Saved entries
━━━━━━━━━━━━━━━━━━━━━━━━━━━━━━
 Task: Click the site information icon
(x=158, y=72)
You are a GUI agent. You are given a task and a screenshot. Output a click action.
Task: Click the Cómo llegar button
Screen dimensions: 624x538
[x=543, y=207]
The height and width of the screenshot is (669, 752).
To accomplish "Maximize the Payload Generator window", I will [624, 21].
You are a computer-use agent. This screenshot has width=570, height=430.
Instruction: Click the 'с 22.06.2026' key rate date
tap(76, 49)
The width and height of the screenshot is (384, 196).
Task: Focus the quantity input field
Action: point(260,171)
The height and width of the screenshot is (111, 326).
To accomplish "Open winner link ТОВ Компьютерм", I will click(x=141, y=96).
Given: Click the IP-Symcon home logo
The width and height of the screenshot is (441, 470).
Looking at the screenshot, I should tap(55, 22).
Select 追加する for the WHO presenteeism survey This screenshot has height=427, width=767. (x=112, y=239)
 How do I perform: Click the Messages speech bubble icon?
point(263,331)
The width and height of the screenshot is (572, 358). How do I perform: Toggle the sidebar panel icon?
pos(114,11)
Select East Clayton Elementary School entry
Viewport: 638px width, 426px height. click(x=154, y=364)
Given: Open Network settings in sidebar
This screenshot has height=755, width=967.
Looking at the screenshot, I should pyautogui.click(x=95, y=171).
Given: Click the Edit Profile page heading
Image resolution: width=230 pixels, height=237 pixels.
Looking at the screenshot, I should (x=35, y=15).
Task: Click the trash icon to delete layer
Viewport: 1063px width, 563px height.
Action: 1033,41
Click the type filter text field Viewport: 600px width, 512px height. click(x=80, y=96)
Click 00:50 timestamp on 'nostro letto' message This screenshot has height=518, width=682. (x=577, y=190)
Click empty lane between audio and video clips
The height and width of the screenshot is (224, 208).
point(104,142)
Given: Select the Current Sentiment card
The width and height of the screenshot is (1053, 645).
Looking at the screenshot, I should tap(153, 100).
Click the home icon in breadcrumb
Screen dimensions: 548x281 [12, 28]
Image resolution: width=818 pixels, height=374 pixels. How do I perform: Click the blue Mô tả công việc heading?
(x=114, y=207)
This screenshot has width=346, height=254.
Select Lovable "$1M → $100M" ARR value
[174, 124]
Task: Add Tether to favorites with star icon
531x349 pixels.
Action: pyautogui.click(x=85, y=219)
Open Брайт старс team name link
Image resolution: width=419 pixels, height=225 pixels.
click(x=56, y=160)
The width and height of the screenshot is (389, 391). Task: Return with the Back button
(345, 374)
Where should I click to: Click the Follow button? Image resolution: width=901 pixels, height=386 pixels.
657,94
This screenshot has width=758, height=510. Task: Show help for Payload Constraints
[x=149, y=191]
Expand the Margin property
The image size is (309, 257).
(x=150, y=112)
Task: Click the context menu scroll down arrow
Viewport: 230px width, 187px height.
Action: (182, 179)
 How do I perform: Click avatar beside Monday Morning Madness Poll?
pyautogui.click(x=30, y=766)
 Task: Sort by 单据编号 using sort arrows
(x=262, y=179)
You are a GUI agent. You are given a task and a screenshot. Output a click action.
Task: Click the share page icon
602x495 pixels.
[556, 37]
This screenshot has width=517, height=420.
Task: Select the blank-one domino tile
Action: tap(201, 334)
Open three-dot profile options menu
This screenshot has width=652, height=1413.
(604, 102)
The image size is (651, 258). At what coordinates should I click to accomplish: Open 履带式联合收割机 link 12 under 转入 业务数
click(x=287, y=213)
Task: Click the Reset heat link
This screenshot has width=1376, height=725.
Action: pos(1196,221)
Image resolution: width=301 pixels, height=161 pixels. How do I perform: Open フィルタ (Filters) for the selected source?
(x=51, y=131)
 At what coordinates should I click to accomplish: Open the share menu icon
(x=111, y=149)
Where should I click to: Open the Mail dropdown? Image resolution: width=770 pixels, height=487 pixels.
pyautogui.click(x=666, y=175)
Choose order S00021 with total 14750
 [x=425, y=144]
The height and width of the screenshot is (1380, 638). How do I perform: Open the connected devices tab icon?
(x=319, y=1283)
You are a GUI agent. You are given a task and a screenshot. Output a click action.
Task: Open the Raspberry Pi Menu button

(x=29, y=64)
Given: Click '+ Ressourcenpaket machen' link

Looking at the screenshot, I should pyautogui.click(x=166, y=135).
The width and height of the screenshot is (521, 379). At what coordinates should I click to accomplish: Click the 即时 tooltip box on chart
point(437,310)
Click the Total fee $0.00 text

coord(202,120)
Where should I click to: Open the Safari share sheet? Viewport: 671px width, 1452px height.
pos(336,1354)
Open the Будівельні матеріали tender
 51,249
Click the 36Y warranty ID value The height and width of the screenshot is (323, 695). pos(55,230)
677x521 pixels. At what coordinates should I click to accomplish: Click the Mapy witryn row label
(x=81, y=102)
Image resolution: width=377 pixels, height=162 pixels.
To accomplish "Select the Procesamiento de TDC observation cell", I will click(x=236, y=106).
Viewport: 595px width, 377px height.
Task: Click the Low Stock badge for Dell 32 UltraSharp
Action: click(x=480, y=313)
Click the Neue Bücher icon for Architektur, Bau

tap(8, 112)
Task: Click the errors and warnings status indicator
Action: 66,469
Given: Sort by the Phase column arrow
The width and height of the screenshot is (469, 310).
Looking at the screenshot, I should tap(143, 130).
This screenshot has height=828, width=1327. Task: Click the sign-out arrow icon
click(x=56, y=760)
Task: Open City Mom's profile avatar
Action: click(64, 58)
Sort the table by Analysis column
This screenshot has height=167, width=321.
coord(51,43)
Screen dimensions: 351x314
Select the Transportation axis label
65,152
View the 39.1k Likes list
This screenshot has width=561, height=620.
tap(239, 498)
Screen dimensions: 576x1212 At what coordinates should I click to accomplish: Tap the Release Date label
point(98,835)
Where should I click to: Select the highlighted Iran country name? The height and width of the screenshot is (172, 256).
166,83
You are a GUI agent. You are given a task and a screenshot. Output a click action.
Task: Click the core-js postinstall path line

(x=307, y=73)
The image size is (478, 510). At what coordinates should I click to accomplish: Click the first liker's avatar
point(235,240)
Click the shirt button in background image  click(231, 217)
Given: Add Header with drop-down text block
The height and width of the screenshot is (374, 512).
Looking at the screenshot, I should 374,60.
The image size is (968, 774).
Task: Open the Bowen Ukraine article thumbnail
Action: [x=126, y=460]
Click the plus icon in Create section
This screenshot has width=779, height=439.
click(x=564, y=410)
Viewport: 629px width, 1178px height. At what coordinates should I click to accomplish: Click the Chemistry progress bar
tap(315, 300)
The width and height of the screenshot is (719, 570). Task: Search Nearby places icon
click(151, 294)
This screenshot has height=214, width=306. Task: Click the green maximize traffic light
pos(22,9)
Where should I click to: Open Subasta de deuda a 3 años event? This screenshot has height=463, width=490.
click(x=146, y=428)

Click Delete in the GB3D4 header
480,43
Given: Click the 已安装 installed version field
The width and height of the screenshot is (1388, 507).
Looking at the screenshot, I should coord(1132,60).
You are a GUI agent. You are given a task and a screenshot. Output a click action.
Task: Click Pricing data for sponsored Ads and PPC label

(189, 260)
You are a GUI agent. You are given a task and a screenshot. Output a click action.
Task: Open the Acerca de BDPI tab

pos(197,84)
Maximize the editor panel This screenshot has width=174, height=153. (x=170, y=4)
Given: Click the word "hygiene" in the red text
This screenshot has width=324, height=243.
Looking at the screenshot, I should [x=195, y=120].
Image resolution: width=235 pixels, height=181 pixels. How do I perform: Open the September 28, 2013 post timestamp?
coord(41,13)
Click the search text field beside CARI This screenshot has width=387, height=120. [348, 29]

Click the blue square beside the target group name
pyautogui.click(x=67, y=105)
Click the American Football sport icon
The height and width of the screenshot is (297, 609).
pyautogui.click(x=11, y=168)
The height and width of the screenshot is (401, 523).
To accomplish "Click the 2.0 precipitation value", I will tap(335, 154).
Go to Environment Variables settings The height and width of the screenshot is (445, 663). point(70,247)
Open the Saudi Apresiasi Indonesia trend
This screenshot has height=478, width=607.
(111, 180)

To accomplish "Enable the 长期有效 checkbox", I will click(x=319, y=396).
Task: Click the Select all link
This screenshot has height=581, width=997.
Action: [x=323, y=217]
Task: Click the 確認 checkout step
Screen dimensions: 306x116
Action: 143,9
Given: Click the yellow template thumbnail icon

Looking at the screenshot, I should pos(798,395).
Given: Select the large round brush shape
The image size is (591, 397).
━━━━━━━━━━━━━━━━━━━━━━━━━━━━━━
• [Problem statement]: Report every line of the records that contains the word "column".

• [Expected output]:
Given: Sort by the Phase column arrow
Sort the table by Analysis column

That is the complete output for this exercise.